**WHAT TO WORK ON:** Transcribe the records below line by line, exactly as they read.

Collected data entries:
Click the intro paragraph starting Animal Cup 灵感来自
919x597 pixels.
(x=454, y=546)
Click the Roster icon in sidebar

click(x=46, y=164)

**SOLUTION BELOW:**
Click the intro paragraph starting Animal Cup 灵感来自
919x597 pixels.
(x=454, y=546)
Click the Roster icon in sidebar

click(x=46, y=164)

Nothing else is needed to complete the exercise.